• [WORK TASK] Once the line containing "Técnico de Eletrodomésticos Vila Penteado" is found in the entries below, restate it and each following line word for word, stopping after the line containing "Técnico de Eletrodomésticos Vila Romana".

Collected data:

══════════════════════════════

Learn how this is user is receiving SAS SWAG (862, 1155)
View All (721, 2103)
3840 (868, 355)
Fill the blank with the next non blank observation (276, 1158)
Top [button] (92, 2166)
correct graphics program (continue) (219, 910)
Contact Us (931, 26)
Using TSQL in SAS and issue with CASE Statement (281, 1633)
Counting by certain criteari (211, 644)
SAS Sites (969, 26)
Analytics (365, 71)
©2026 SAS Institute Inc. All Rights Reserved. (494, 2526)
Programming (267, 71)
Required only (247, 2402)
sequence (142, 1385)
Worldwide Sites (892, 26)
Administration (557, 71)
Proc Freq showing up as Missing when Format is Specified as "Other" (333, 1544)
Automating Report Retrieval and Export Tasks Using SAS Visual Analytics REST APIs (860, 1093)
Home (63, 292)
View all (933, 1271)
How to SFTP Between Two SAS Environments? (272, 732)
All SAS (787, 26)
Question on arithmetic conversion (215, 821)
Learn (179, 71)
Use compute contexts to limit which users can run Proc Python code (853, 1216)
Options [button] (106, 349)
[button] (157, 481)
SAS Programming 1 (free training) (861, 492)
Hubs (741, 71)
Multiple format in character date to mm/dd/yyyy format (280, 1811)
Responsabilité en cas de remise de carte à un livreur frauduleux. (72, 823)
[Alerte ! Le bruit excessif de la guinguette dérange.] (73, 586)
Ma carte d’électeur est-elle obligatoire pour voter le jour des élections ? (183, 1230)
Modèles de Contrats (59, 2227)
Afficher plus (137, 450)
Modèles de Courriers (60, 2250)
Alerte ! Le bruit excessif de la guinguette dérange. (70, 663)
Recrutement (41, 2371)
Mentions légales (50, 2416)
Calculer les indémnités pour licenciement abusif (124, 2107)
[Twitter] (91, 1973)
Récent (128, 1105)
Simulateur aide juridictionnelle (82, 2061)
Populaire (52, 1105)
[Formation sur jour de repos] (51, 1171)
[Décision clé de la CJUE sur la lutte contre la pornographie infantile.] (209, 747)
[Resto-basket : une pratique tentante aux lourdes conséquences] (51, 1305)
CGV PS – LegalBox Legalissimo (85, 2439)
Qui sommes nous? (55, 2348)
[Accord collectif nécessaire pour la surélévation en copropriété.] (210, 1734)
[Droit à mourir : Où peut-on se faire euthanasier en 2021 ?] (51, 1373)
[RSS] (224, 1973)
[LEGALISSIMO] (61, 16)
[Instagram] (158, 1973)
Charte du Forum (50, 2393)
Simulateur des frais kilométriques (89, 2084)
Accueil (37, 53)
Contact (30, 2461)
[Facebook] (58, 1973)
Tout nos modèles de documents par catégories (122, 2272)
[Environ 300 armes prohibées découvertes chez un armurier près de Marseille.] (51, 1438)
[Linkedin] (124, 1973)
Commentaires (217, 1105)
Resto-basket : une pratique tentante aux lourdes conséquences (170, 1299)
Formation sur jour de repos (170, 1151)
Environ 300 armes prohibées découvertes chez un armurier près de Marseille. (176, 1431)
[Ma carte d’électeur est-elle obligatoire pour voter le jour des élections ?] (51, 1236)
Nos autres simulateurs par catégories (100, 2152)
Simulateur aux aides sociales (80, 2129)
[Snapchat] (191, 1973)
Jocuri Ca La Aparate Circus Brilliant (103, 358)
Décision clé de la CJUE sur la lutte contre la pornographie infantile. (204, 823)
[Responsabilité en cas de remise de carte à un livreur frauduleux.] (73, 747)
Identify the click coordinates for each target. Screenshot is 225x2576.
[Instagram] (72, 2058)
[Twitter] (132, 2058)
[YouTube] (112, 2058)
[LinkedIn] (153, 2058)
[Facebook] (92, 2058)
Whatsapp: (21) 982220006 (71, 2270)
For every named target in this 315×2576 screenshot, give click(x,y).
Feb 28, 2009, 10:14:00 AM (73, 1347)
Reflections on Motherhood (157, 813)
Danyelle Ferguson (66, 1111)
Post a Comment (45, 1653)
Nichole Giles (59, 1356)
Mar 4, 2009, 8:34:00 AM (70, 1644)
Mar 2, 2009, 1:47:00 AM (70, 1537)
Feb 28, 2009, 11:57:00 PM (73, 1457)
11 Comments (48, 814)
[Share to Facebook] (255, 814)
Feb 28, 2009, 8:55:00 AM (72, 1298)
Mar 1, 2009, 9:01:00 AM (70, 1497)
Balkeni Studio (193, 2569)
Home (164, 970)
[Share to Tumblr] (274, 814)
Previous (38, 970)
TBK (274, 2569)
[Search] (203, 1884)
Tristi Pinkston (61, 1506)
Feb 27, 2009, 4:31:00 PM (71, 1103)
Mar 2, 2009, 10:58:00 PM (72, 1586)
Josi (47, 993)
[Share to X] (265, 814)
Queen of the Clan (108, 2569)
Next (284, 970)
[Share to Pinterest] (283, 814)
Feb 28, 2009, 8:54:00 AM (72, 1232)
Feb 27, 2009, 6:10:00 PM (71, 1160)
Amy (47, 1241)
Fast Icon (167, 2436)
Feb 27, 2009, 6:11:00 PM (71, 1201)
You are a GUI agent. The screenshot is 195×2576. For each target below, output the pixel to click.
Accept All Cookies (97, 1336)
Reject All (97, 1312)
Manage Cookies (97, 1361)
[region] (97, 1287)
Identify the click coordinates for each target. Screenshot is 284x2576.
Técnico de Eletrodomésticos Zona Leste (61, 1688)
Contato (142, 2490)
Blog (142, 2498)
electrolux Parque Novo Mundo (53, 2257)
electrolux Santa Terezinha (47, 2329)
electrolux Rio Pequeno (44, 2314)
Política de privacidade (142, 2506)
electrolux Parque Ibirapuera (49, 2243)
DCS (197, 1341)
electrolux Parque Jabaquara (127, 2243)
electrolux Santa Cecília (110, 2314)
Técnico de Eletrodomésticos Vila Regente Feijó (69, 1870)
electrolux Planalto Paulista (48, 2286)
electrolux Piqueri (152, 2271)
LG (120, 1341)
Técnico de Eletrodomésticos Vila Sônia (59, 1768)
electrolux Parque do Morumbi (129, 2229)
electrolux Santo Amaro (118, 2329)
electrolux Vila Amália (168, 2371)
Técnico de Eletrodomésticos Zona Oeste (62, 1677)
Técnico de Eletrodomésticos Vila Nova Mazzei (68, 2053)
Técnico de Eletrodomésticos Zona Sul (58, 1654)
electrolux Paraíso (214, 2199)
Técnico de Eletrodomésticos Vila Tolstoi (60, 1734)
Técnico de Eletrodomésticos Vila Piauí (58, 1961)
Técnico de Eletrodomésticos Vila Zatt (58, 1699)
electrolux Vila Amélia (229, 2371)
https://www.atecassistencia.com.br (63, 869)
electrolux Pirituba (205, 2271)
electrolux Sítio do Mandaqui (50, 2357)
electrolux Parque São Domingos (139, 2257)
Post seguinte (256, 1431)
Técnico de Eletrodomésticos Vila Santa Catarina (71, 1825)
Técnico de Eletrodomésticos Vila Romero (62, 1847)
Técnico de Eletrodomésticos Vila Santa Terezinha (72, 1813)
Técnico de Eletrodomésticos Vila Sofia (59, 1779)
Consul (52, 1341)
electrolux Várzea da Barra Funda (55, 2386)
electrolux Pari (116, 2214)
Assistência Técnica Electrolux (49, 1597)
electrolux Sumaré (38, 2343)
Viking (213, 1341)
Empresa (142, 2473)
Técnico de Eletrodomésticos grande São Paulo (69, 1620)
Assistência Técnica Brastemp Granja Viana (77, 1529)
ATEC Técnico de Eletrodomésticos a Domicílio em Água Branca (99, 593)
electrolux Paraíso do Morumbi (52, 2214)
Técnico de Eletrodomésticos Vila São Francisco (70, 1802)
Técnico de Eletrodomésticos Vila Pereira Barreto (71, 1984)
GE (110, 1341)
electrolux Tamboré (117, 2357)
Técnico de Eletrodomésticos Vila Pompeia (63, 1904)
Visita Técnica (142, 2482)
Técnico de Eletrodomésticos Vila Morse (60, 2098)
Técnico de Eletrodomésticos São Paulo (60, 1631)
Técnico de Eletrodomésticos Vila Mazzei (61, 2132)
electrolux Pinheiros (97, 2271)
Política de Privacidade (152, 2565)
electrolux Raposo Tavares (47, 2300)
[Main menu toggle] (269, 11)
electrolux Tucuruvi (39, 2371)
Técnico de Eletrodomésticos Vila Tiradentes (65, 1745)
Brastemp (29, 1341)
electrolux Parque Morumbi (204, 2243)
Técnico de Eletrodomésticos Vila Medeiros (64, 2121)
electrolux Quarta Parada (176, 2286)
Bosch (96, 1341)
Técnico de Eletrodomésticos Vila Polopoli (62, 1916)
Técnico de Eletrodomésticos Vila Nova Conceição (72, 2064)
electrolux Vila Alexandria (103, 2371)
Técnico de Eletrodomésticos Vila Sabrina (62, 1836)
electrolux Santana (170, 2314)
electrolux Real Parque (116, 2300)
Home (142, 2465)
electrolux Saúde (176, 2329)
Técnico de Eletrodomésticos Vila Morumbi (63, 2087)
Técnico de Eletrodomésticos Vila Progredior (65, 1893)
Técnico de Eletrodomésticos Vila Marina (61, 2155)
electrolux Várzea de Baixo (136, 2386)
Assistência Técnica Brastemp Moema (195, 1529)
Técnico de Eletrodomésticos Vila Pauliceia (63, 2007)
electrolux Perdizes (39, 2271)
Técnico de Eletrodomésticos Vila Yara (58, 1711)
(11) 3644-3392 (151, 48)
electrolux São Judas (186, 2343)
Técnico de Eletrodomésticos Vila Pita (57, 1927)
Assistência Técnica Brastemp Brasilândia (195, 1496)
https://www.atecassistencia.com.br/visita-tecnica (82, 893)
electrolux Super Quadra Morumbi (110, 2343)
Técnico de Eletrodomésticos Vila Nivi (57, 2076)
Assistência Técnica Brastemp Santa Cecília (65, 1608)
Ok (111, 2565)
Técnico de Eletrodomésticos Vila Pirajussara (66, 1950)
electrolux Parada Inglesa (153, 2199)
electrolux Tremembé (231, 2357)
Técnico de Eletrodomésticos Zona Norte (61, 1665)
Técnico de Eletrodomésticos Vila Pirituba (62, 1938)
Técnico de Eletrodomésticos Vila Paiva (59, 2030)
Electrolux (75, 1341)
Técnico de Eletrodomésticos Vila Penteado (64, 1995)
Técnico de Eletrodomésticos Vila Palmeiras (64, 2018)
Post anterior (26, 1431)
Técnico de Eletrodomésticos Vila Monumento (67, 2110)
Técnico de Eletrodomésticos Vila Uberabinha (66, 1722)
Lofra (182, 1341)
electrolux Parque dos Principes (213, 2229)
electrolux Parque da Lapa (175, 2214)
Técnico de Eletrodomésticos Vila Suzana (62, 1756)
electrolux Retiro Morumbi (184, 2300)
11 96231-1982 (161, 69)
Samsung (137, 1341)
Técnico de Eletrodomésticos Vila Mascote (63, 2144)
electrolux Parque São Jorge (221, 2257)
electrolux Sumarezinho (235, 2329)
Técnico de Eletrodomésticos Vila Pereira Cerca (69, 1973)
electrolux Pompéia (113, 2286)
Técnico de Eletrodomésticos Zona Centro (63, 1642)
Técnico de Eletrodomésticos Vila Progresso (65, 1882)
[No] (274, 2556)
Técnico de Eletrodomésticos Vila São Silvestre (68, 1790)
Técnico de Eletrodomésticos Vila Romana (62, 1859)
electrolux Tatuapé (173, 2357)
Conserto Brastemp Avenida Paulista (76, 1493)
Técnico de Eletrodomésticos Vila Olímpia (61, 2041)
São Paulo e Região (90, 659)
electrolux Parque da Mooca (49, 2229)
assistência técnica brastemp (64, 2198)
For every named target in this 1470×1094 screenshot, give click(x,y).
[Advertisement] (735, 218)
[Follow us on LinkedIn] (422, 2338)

══════════════════════════════

• [WRITTEN RESPONSE]
Técnico de Eletrodomésticos Vila Penteado (64, 1995)
Técnico de Eletrodomésticos Vila Palmeiras (64, 2018)
Post anterior (26, 1431)
Técnico de Eletrodomésticos Vila Monumento (67, 2110)
Técnico de Eletrodomésticos Vila Uberabinha (66, 1722)
Lofra (182, 1341)
electrolux Parque dos Principes (213, 2229)
electrolux Parque da Lapa (175, 2214)
Técnico de Eletrodomésticos Vila Suzana (62, 1756)
electrolux Retiro Morumbi (184, 2300)
11 96231-1982 (161, 69)
Samsung (137, 1341)
Técnico de Eletrodomésticos Vila Mascote (63, 2144)
electrolux Parque São Jorge (221, 2257)
electrolux Sumarezinho (235, 2329)
Técnico de Eletrodomésticos Vila Pereira Cerca (69, 1973)
electrolux Pompéia (113, 2286)
Técnico de Eletrodomésticos Zona Centro (63, 1642)
Técnico de Eletrodomésticos Vila Progresso (65, 1882)
[No] (274, 2556)
Técnico de Eletrodomésticos Vila São Silvestre (68, 1790)
Técnico de Eletrodomésticos Vila Romana (62, 1859)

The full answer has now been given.